But this time is different. Last month, the UN’s Open Working Group on Sustainable Development Goals finished a process of picking candidates for a new set of goals and targets. The group proposed this list of 17 possible new “Sustainable Development Goals” or SDGs. Over the next several months, the UN will seek to whittle these down to a more focused, consensus list of goals.
Here’s what the new goal-setters are saying about migration. They proposed a goal to “reduce inequality within and among countries”. Two ways to do that, the Open Working Group proposes, are to
facilitate orderly, safe, regular and responsible migration and mobility of people, including through implementation of planned and well-managed migration policies
reduce to less than 3% the transaction costs of migrant remittances and eliminate remittance corridors with costs higher than 5%.
And as for domestic migration, the Open Working Group proposes this target:
support positive economic, social and environmental links between urban, peri-urban and rural areas by strengthening national and regional development planning.
This is bold, refreshing stuff, totally absent from the discussion back in 2000. I have three reactions.

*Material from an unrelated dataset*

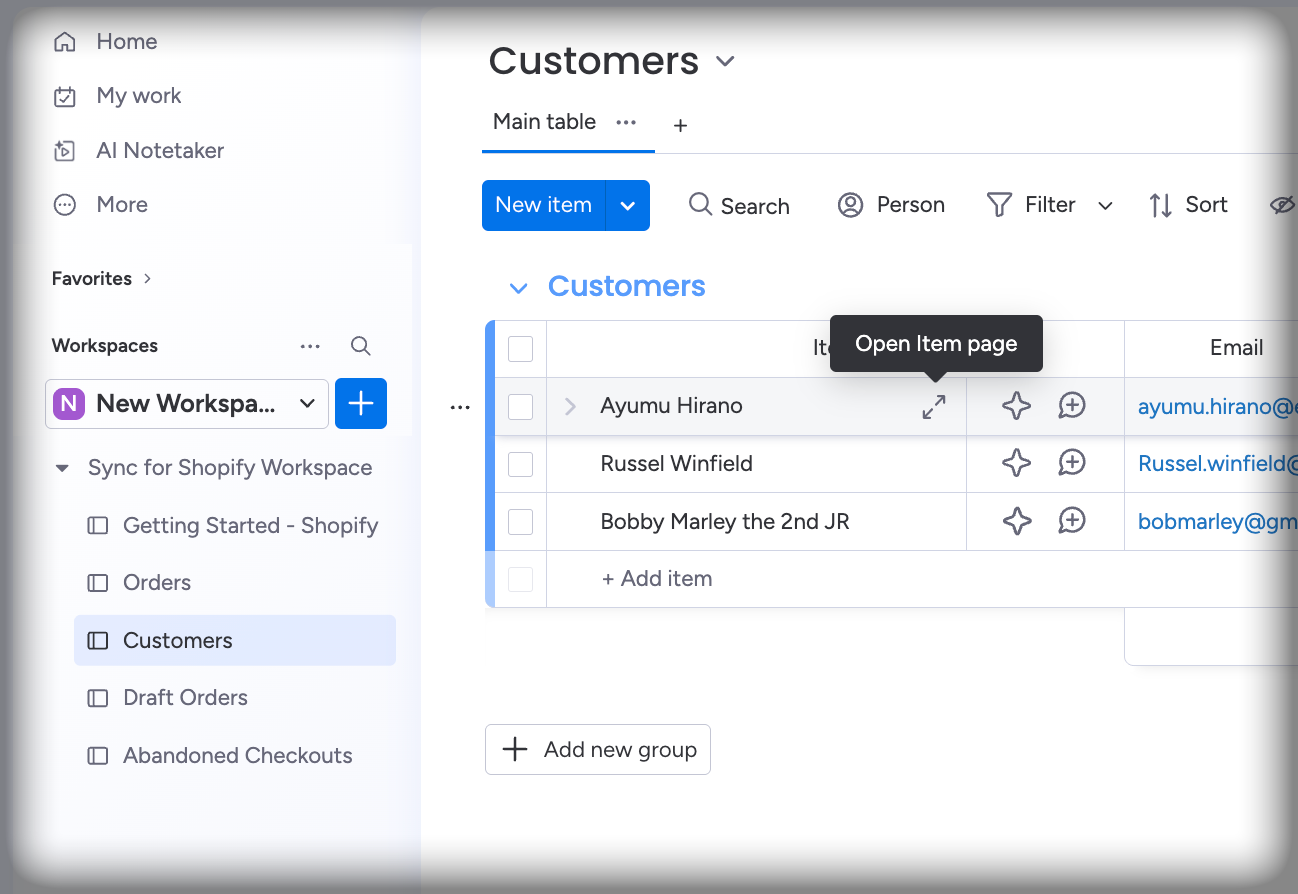Image resolution: width=1298 pixels, height=894 pixels.
Task: Open Item page for Ayumu Hirano
Action: tap(933, 406)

The first is: hear, hear! These visionary statements by the Open Working Group are the signs of a big shift over the last decade and a half. Development policymakers are thinking about how to harness the power of migration for global development and plan for a mobile world. This is exactly the right thing to do, and decades of social science show that there is no alternative. If the SDGs are to be a serious roadmap for global development policy, they must seriously engage with migration policy.
Second, this progress is vulnerable. Over the next few months, UN negotiations all over the globe will take a knife to the Open Working Group’s 17 goals and 169 targets. Much will be cut, much will be compromised. But negotiators must not compromise on migration. Policymakers in the last few years have reached a broad consensus that migration, if properly regulated, can be a massive force for global development poverty reduction. If policymakers allow migration to slip out of the final set of goals, they’ll miss a big and rare opportunity for constructive influence.

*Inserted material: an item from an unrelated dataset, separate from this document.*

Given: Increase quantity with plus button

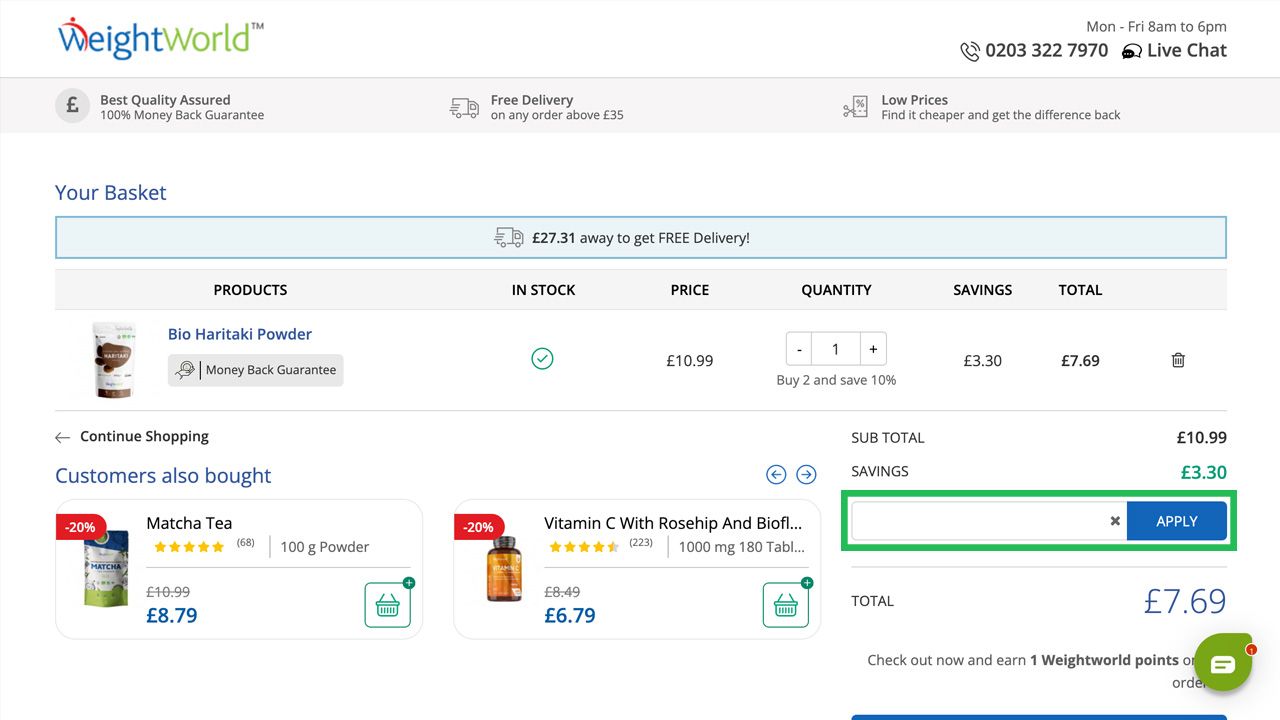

Third, the text misses a subtle, but important aspect of the power of international migration to make the world a better place. Notice how the Open Working Group mentions international migration as a way to “reduce inequality within and among countries.” But it doesn’t say anything about reducing inequality among people of the world, which is something different.
Think about it: Suppose a person migrated from Ghana to the UK, in the process moving from the middle of Ghana’s income distribution to the middle of the UK’s income distribution. Inequality within and between the countries of Ghana and the UK—measured at the national level—hasn’t changed. But inequality among people of the world could have risen or fallen. If enough people get this opportunity, migration like this means that global inequality among people necessarily falls.
By defining the problem of global inequality to exist only “within and among countries,” the draft SDGs overlook the immense power of cross-border migration to reduce global inequality among people.
It’s not hard to fix. If the SDGs are really to serve as a grand vision of a world with equality of economic opportunity, the text should be amended with five little words to say: migration can “reduce inequality within and among countries and among the people of the world.”